Von der Leyen ist eine der Führungspersönlichkeit aus Poltik, Privatwirtschaft,öffentlicher Administration, die nachdrücklich beweisen, daß man hervorragend eine Führungsaufgabe wahrnehmen kann, ohne den Nachweis einschlägigen detailierten Fachwissens. Und nur das wollte ich mit meinem Beitrag zu Rösler und seinem neuen Job deutlich machen.
Im übrigen kann ich ihrer Argumentation in einigen Passagen des Beitrages -5- leider nicht folgen, so beispielsweise die Feststellung im letzten Satz.
Dass viele Führungspersönlichkeiten in der Wirtschaft, in der Politik, in der öffentlichen Adminstration oftmals unverhofft, überraschend,unerwartet eine Führungsaufgabe angetragen bzw. übertragen bekommen, ist doch ncihts Ungewöhnliches und kann doch in keiner Weise als Beleg herangezogen werden, um die Auswahl, die Bestimmung, die Ernennung solcher Führungspersönlichkeiten bzw. deren Qualifikation kritisch zu hinterfragen.Das gilt im Falle Rösler, das gilt im Falle der neuen Verteidigungsministerin, das gilt…………………

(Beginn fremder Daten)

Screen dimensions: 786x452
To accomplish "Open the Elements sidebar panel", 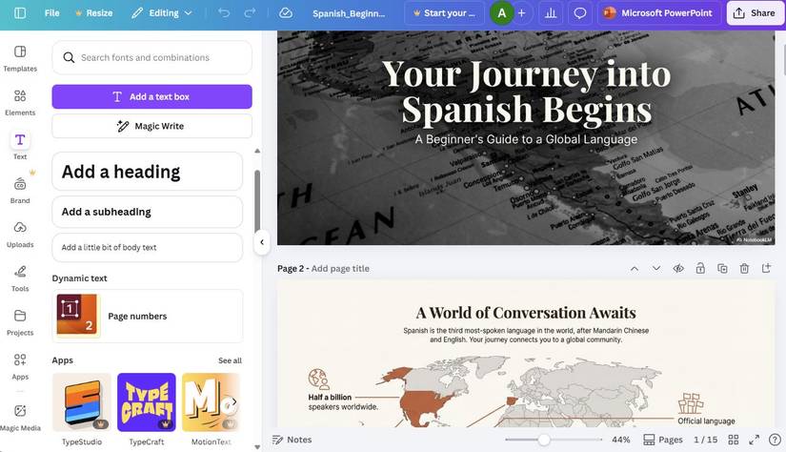I will tap(20, 102).
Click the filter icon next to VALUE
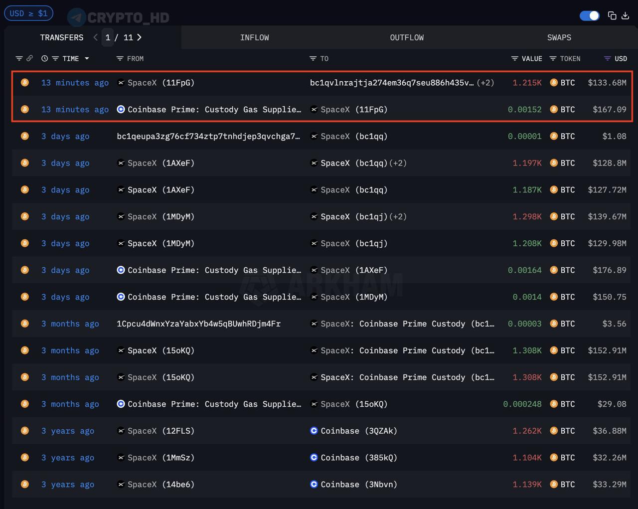 (514, 58)
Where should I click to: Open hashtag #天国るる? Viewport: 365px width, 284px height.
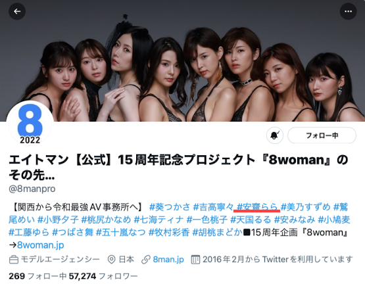[x=251, y=220]
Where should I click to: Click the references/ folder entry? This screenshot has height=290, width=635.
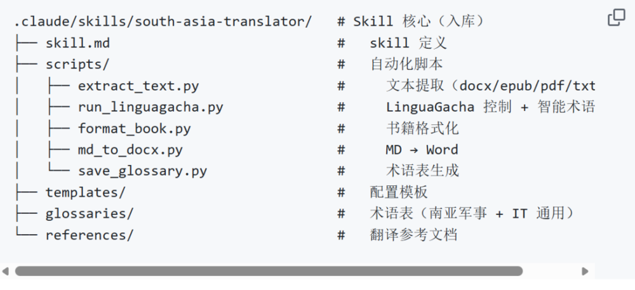point(90,235)
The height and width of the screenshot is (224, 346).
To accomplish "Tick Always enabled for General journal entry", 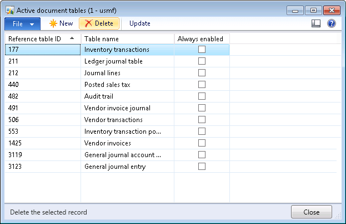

Ich werde mich in Sachen Rösler im Zusammenhang mit seinem neuen Job nicht mehr melden;meine Meinung habe ich unter -2- dargetan und versucht, sie hinreichend zu begründen.
@8:
Frau von der Leyen ist für mich die Politikerin, die im Wesentlichen von ihrem Faktenwissen lebt. Dass sie sich das kurzfristig anlernen kann/muss ist klar. Mich erstaunt es immer wieder, welche Hintergrundinformationen sie verfügbar hat.
Umso verwunderlicher ist es für mich, dass jetzt der Eindruck entstand, dass das Verteidigungsministerium für sie übrig geblieben ist.
Dass Frau von der Leyen hervorragend eine Führungsaufgabe wahrnehmen kann, kann ich jetzt nicht sehen. Hier sehe ich die Fähigkeit Richtungen zu bestimmen und umzusetzen.
Aus dem Arbeitsministerium hätte man auch was machen können, und die Bildungsgutscheine sind eine Katastrophe. Da hätte ich mehr erwartet. Im Bereich der Job Center gibt es ja genügend Optimierungsbedarf.
Bzgl. der unerwarteten Ministerjobs musste ich jetzt an Frau Fischer als Gesundheitsministerin und an Herrn Glos denken.